Exercise directions:
For the material below, output exactly the span from the line with "You are a GUI" to the line with "The image size is (1378, 868).", including both, and nothing besides.

Record set:
▬▬▬
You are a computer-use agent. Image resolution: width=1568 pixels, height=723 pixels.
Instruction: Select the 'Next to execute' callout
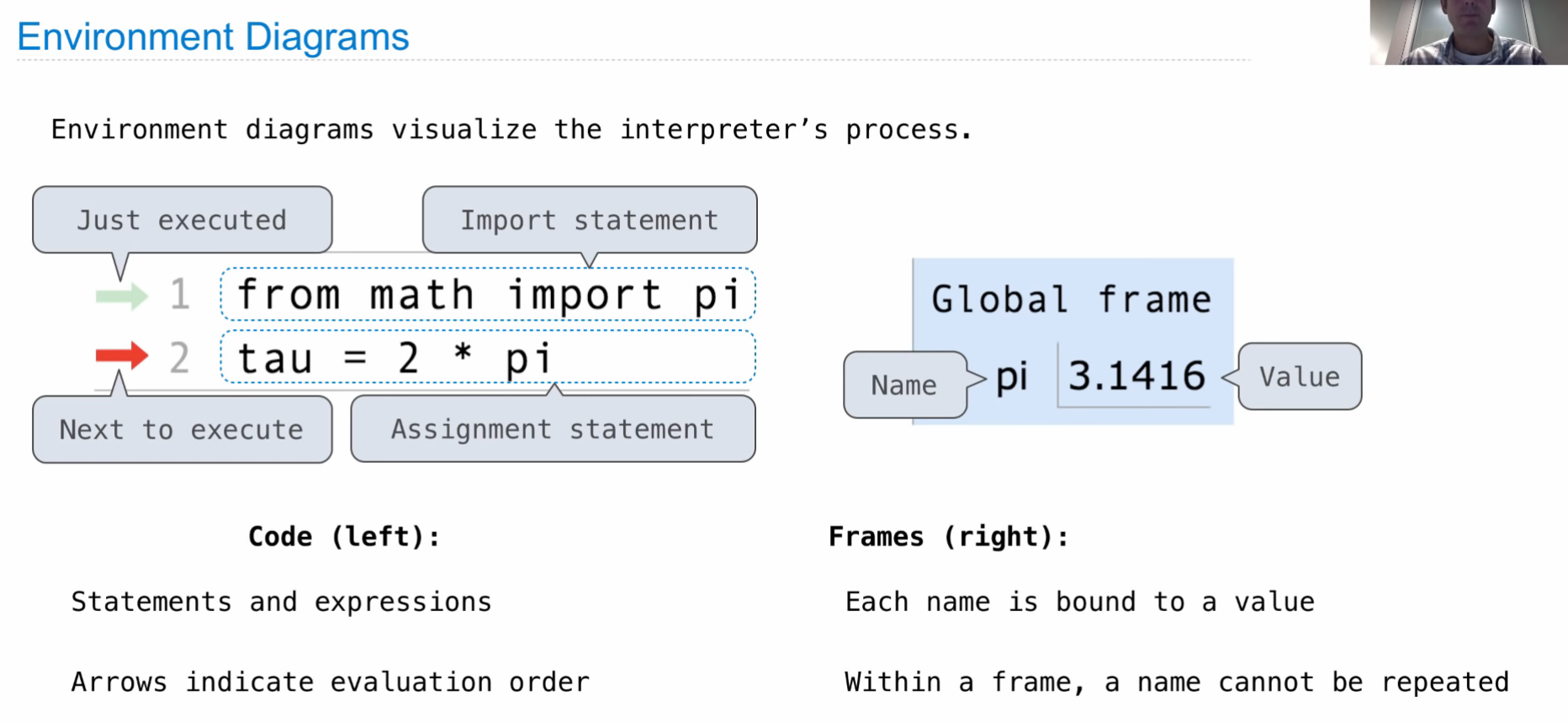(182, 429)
▬▬▬
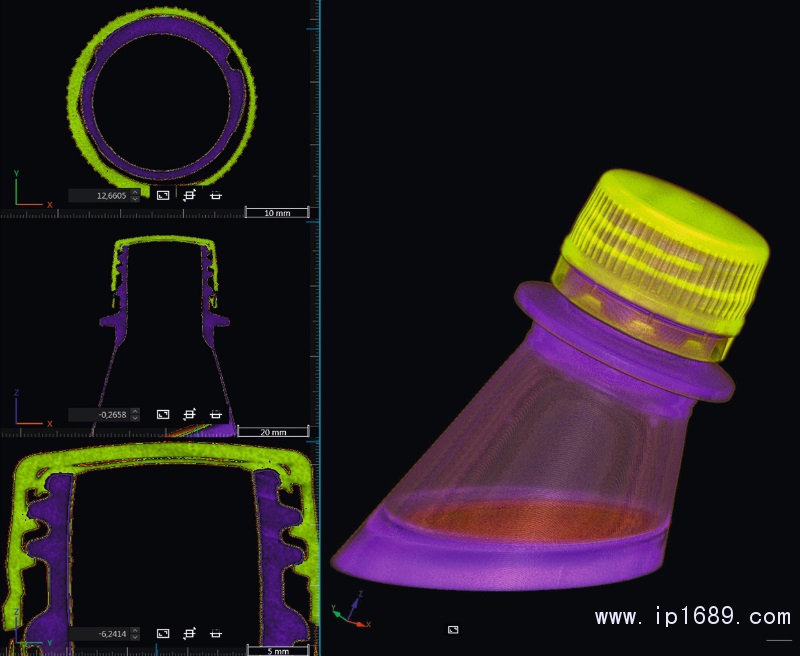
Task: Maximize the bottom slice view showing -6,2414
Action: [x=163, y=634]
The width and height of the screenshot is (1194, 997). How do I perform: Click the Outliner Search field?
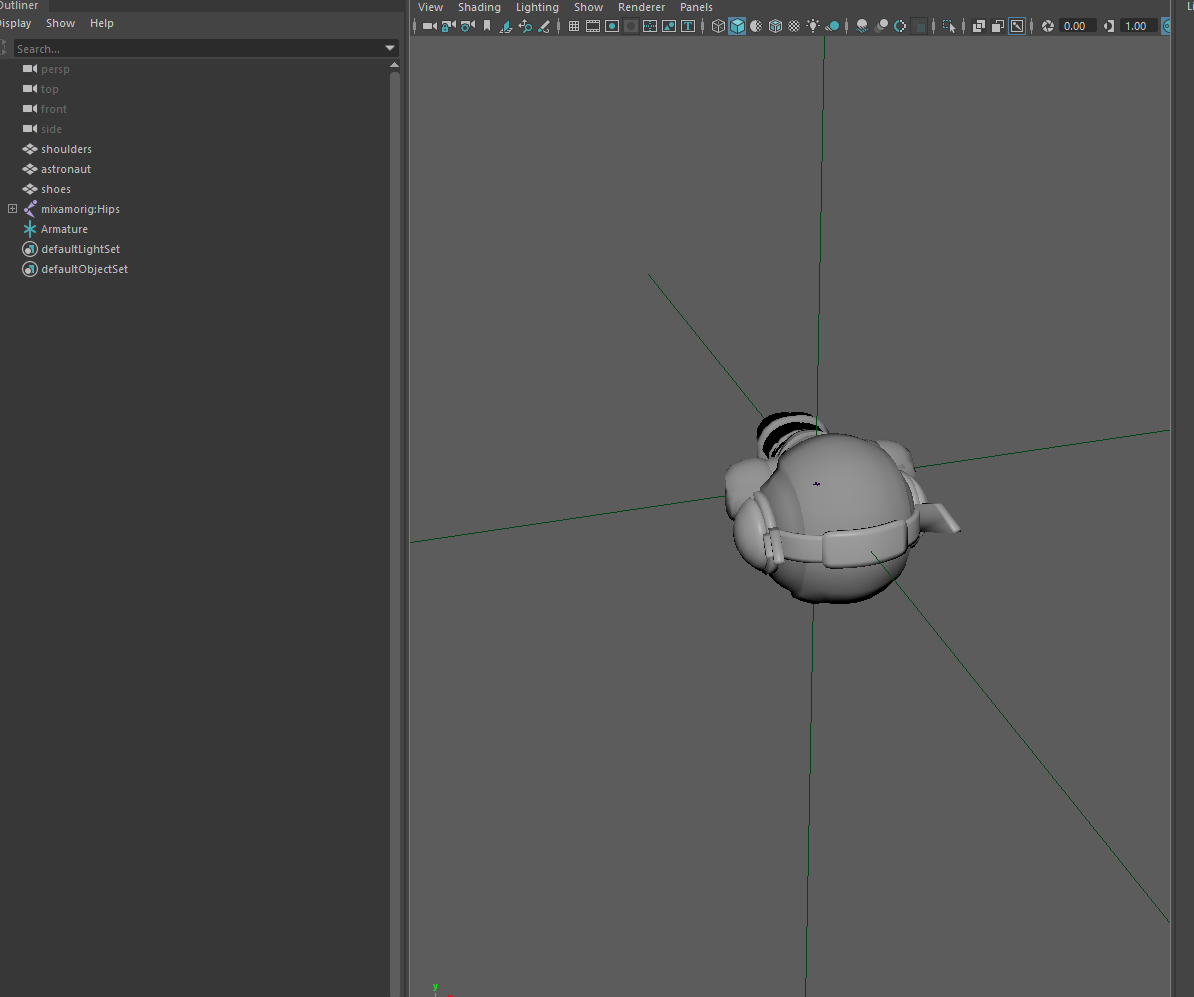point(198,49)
▬▬▬
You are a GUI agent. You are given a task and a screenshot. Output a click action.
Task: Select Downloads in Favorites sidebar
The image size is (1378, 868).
▬▬▬
Reply to the task:
You are a GUI agent. You are given a task and a screenshot. Output a click action.
Task: Select Downloads in Favorites sidebar
The image size is (1378, 868).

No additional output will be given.